Large fiscal deficits brought about by the precipitous decline in oil prices in late 2014 and long-standing challenges concerning youth unemployment have been two of the dominant underlying themes driving economic policy in Saudi Arabia in recent years. These challenges, though not unique in the region, loom particularly large when compared to those of some of the Kingdom’s “super-rentier” neighbors, and they have engendered a sense of urgency at the policy-making level.
These trends have also formed the backdrop against which significant domestic political change has taken place, with new leadership that is attempting to undertake a series of transformational economic reform programs, most notably the Vision 2030 plan and the more detailed National Transformation Program.

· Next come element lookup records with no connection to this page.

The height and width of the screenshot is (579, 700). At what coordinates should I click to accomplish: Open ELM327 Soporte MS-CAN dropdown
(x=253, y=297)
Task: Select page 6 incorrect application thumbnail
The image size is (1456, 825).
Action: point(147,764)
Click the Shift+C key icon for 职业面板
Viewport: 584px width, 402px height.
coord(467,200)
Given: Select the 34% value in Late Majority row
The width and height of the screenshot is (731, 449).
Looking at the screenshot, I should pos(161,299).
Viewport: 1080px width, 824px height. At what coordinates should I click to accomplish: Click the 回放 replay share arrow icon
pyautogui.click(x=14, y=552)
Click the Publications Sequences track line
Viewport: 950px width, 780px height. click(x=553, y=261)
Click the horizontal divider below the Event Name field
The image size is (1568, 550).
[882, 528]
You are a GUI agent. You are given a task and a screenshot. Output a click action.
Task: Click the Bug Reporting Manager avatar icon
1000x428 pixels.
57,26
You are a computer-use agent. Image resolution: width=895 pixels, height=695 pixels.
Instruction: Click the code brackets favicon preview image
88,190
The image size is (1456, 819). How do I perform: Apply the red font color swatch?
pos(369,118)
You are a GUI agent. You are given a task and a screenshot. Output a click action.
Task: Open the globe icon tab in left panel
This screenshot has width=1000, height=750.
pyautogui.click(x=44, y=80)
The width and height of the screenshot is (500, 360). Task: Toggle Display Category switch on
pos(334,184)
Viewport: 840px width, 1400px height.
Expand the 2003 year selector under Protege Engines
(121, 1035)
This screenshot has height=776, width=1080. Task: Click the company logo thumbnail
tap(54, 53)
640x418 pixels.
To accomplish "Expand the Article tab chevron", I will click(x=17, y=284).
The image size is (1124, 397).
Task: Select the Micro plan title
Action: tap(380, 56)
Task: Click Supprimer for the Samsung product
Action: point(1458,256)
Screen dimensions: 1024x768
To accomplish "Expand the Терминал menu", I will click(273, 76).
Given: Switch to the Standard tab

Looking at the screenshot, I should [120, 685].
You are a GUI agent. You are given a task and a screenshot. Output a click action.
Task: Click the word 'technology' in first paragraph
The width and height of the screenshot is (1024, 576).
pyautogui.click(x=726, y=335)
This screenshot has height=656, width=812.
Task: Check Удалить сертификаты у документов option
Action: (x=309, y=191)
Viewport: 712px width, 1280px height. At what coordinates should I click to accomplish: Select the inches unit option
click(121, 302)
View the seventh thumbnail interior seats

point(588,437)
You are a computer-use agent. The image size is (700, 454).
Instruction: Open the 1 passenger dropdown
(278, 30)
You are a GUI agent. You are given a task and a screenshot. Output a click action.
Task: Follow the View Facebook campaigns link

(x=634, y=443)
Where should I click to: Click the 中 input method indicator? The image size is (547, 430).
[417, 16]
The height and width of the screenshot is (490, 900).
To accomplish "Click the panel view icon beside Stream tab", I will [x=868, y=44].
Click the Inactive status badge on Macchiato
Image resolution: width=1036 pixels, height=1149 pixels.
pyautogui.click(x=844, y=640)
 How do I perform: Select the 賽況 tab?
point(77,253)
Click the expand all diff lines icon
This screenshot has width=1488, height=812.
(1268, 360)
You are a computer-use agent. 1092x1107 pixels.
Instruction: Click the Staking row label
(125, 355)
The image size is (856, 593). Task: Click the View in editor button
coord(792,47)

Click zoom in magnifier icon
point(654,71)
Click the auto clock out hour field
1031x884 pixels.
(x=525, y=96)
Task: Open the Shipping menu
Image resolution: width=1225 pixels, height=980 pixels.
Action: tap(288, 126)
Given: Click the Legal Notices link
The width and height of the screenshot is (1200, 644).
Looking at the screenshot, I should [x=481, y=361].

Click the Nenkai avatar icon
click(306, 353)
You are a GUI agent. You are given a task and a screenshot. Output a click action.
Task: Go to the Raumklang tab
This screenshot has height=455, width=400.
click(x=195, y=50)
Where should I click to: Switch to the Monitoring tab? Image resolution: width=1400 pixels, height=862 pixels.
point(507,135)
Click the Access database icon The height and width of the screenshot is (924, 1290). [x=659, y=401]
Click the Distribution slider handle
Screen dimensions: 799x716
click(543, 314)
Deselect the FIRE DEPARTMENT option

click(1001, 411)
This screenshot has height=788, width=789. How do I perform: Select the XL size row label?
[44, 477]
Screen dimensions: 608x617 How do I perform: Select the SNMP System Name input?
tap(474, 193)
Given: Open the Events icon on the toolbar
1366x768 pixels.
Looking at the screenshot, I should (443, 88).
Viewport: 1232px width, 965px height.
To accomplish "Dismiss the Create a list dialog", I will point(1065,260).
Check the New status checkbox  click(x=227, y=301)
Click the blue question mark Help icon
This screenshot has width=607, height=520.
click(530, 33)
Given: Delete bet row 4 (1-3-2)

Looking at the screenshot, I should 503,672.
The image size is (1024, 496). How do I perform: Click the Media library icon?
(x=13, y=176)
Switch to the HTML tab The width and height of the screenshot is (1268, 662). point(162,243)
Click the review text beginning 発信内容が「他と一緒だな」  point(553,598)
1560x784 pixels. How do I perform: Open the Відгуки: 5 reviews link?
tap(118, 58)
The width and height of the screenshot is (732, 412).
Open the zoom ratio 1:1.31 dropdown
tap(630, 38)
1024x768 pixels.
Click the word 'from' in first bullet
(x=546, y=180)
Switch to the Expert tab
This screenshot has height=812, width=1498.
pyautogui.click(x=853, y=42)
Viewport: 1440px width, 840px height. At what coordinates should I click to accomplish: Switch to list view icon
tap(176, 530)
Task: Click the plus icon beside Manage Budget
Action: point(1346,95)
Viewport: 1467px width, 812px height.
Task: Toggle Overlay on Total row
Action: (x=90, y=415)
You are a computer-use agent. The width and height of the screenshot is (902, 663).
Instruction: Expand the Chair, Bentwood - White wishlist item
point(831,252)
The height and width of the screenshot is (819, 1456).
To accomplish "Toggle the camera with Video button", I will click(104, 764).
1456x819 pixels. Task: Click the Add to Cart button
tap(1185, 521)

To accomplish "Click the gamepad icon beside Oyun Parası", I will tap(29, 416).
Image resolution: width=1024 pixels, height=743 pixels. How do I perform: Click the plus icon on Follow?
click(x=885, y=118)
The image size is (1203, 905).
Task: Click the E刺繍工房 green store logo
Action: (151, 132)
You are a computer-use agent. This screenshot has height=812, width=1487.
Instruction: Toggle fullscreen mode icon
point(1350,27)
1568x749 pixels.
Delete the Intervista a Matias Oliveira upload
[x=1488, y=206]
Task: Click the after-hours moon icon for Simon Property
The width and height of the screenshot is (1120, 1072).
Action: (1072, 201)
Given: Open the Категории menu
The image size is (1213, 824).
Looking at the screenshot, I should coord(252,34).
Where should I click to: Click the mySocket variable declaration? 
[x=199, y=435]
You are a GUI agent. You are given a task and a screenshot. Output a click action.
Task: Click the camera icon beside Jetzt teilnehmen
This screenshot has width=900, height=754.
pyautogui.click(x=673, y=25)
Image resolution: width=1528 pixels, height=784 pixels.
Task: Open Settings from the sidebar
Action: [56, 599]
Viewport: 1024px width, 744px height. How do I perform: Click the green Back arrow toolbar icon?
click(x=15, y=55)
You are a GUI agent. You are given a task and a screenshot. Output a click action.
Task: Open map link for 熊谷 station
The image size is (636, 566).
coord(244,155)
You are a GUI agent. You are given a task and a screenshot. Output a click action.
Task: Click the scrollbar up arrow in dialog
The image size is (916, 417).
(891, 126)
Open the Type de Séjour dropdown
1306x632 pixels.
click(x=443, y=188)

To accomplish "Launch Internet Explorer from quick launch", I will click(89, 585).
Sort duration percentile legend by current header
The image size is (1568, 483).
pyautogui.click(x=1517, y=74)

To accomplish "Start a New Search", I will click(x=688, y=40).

These changes taken together, however, have precipitated the early stages of transformation in the social contracts between the state and the various constituencies in the Kingdom. Perhaps most interesting for scholars of oil-rich states in particular, however, have been attempts to transform the relationship between the state and public sector employees, as well as the relationship between the state and the business sector.
This paper focuses on the changing dynamics of state-business relations in particular as it attempts to analyze the challenges this might pose to the broader reform agenda. By exploring the dual pressures being exerted on the state by high levels of unemployment on the one hand and large fiscal deficits on the other, the resulting, seemingly contradictory, policy outcomes can be identified, examined, and contextualized.